As to the border, it certainly seems that government after government in poorer countries is effectively collapsing, almost certainly because of economic problems arising from (now inexorable) climate change. God knows we surely aren’t helping those flailing governments to do better, because that would involve diplomacy and actual foreign aid, both of which “conservatism” intensely despises. Hell, we are flailing ourselves! Americans (white especially) are apparently of two minds: they give widespread support to the idea of immigration in the abstract, while apparently strongly disliking the Latino immigrants that are presenting themselves. Since those are the immigrants on offer in the 21st Century, we again have an intractable problem. The default position then becomes “we gotta be cruel to be kind!”–i.e. National Trumpalism.

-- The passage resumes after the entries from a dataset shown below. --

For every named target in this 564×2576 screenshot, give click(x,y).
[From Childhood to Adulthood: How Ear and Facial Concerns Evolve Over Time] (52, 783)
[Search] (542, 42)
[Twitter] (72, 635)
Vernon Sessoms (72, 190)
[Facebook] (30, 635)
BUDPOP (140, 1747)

Given that much of the history of the suburbs is based in white flight, they seem a demographic particularly susceptible to fear-mongering, which is how the disgusting “conservative” movement has won them for decades. I am very suspicious of having them hold the flanks of the anti-Trumpalist position, but given the dearth of other possible allies, they are all we have. Good luck to Dems in the useless corporate media “debate” cattle-calls trying to thread the needle on suburban hopes and fears, while maintaining the enthusiasm of the young/urbanites—perhaps some extensive Rorschach testing can be administered! It’s a shame that suburban fears don’t seem to extend to (actually terrifying) climate change, but in the sprawling lands of the “essential” $80,000 (and 15mpg) Monster Pick-up and Escalade, this is perhaps understandable.